At a specially convened cabinet meeting in Birmingham, the Prime Minister will circulate a draft document in which he makes clear that he has no intention of standing down. He responds to criticisms of the Government's lack of direction by outlining his philosophy of Labour as the party of the "many not the few".
The document, to be finalised next week and sent to Labour delegates before the party's annual conference later this month, will outline a string of policy initiatives to be rolled out during the Manchester gathering and beyond.
In the document's foreword, Mr Brown recalls his personal struggle after losing the sight in one eye in a teenage rugby accident, and signals that he will not bow to his critics: "My own response to the great challenges in my own life has been to confront them, resolute in the belief that there would always be something that could be done to overcome them. And there always has been."
Mr Brown adds: "Now, once more, I am confident that we can come through this difficult economic time and meet these challenges a stronger, more secure, and fairer country than ever before."
It is an expectedly defiant stance, but his problems show no signs of abating. Labour MPs and ministers have warned that Mr Brown faces a leadership challenge if the party's standing does not improve after the Manchester conference.

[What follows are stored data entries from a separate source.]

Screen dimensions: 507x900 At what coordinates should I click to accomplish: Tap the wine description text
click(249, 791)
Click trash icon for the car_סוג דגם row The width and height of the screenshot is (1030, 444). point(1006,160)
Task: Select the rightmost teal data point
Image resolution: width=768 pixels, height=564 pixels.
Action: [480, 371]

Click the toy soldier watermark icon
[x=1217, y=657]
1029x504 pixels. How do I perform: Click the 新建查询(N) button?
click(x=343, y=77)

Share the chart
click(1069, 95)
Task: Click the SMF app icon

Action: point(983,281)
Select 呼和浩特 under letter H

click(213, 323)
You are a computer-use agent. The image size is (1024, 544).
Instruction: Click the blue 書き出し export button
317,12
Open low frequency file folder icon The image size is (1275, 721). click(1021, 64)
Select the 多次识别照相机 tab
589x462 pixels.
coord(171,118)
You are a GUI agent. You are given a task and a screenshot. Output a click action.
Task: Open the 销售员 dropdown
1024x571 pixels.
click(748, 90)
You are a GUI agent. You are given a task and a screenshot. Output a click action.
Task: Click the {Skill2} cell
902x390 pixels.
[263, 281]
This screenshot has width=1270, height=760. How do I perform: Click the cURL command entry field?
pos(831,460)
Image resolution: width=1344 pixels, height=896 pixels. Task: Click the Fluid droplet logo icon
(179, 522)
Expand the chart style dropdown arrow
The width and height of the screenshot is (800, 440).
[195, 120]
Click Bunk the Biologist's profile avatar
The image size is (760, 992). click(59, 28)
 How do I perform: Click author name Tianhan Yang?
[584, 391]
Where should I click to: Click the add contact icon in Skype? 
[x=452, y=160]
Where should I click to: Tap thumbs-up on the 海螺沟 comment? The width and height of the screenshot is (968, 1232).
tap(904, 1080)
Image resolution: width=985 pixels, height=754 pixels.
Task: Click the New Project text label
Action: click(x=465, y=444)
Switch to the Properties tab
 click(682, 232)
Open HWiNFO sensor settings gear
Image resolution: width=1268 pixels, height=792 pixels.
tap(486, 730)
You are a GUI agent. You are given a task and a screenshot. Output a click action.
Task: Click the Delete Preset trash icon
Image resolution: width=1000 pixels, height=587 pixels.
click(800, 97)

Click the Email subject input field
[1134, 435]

Union leaders gathering for the annual Trades Union Congress in Brighton yesterday called for an immediate cut in interest rates and taxes funded by extra public borrowing to pull the economy back from the brink of recession. They called on Mr Brown to deliver for hard-pressed families, and on the Government to "get its act together" and end the "squabbling" that has dogged the party.
Tensions within Labour continued, as Derek Simpson, joint general secretary of the giant Unite union, used an interview to launch an expletive-ridden tirade against the Foreign Secretary, David Miliband for his leadership ambitions, describing him as "smug" and "arrogant".
Ed Balls, the Children's Secretary and one of Mr Brown's closest allies, described the Government as "two-nil down" but made clear his frustration with the in-fighting. "There has got to be unity," he told the BBC, "there's got to be discipline, there's got to be confidence."
Brendan Barber, the general secretary of the TUC, said: "They are in the dressing room probably warming up, but a few of their star strikers are struggling with injury. We are in urgent need of a physiotherapist."
Meanwhile, the PCS civil service union led warnings of a new winter of discontent, announcing that it would ballot 270,000 workers on strike action over pay, and co-ordinate three months of action with teachers, lecturers and other public servants.
Unison, the giant public sector union, also warned of renewed industrial action over pay, raising the prospect of strikes involving a million workers.
Allies of Mr Brown insisted that the Cabinet would rally round the autumn policy programme which promises immediate help for people struggling with the economic downturn, fresh policies on education, a "new deal" for the elderly, extra support for parents and "long-term decisions on transport, energy and climate change".